Written request: Extend the UAF campus descriptions below, picking up after their final sentence.

Document passage:
** BEGIN **

The Interior-Aleutians Campus in Fairbanks serves 61 towns and villages within the Doyon region and the Aleutians/Pribilof Islands, an area of about 200,000 square miles. The Interior-Aleutians Campus is the most decentralized of the UAF campuses. Although the director's office and some faculty are located in Fairbanks, there are Interior-Aleutians Campus centers in Fort Yukon, Galena, McGrath, Nenana, Tok and Unalaska. Courses are offered throughout the region via distance delivery, on site by local or visiting instructors, and by correspondence. The campus offers a range of degree programs, including associate of arts and associate of applied science in construction trades technology, educator: para-professional, rural human services, tribal management and veterinary science. Programs for math success and support for future teachers are also available. For more information, visit www.uaf.edu/iac/.

Kuskokwim Campus in Bethel

The Kuskokwim Campus is located in Bethel, and serves approximately 25,000 people in the Yukon-Kuskokwim Delta region of the state, which includes 47 remote Alaska Native Yup'ik and Cup'ik Eskimo and Athabaskan villages with 56 tribes in a 57,000 square-mile-area the size of Illinois. Bethel is a community of about 6,000 people 80 miles inland on the Kuskokwim River. The Kuskokwim Campus offers academic, vocational and community interest courses, as well as courses leading to associate, baccalaureate and master's degrees, including a bachelor's degree in Yup'ik language and culture. The Emerging Scholars Program is designed to assist all full-time freshmen in the transition to college, both academically and socially, and in the completion of certificates and degrees. The campus also sponsors one-week summer "Talent Search" programs to prepare incoming students for college. Students may attend classes on campus and through distance delivery. Housing on campus is available in Sackett Hall, which provides suites with space for four students in each. For more information, visit www.bethel.uaf.edu.

** END **

Recorded information:

** BEGIN **

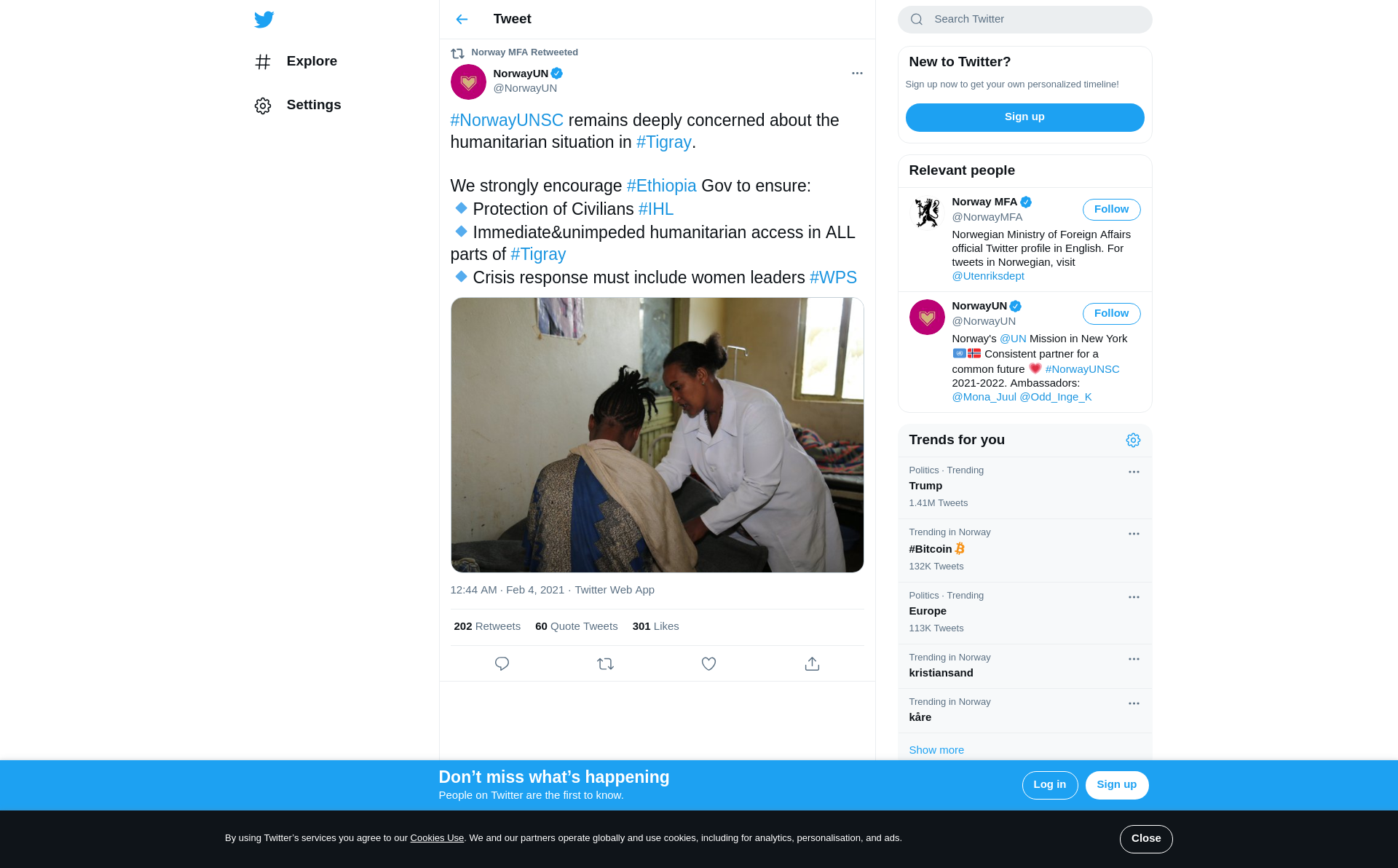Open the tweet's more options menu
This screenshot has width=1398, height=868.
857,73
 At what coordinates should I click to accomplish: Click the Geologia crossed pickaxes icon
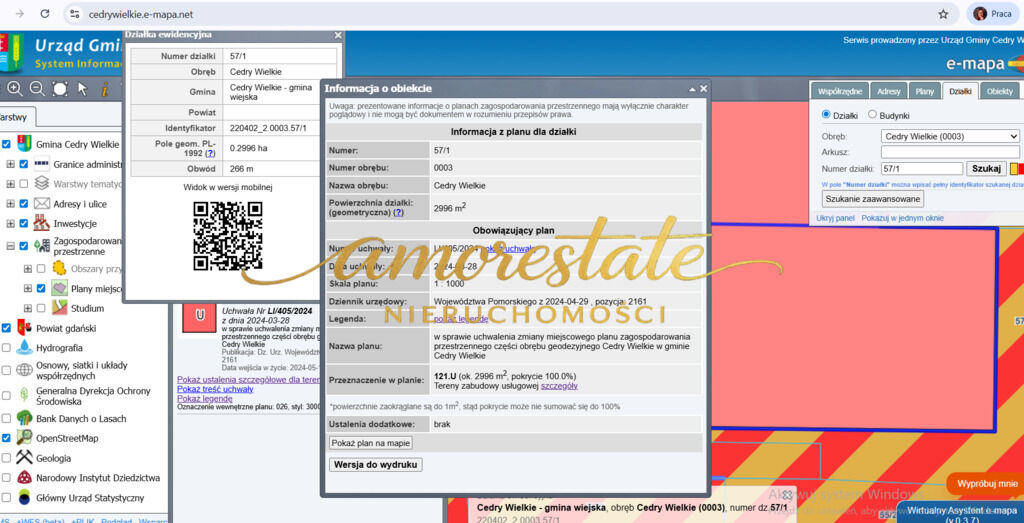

** END **

Response to the task:
Northwest Campus in Nome

Northwest Campus is located in Nome, a community of 3,500 that is the service hub for the 15 villages of the Bering Strait region. This 44,000-square-mile region extends from Shishmaref on the northern edge of the Seward Peninsula to Stebbins on the southern rim of Norton Sound. It includes communities on St. Lawrence and Little Diomede islands. The area contains 570 miles of coastline, which includes all of Norton Sound and portions of the Bering Sea and Arctic Ocean.

The Northwest Campus serves a total population of nearly 10,000. Certificates and associate, bachelor's and master's degrees are offered to the region's residents, with courses taught both traditionally and by distance delivery. Affiliated learning centers are located in the communities of Shishmaref, Savoonga, St. Michael and Unalakleet. The campus responds to vocational, business development, cultural preservation and academic needs of the Bering Strait region. Many courses, programs and degrees are offered in cooperation with regional health and tribal organizations, school districts and corporations. For more information, visit www.nwc.uaf.edu.

Center for Distance Education

UAF has been a leader since 1963 in offering courses and programs for students throughout Alaska and the world. The Center for Distance Education offers more than 170 courses in 43 disciplines. About 90 percent of the courses are offered online -- often called e-learning -- and 55 percent are offered as print-based independent learning courses; many are offered both ways. Internet-based e-learning provides an opportunity for students to further their education without the constraint of classroom attendance or, in some cases, the traditional semester time period. Students are guided through courses using course content developed by university-approved experts and CDE's instructional design team.

For more information, see Independent Learning on page 41, contact the Center for Distance Education at 2175 University Avenue South in Fairbanks, by phone at 800-277-8060 or 907-479-3444, via email at distance@uaf.edu or at http://distance.uaf.edu.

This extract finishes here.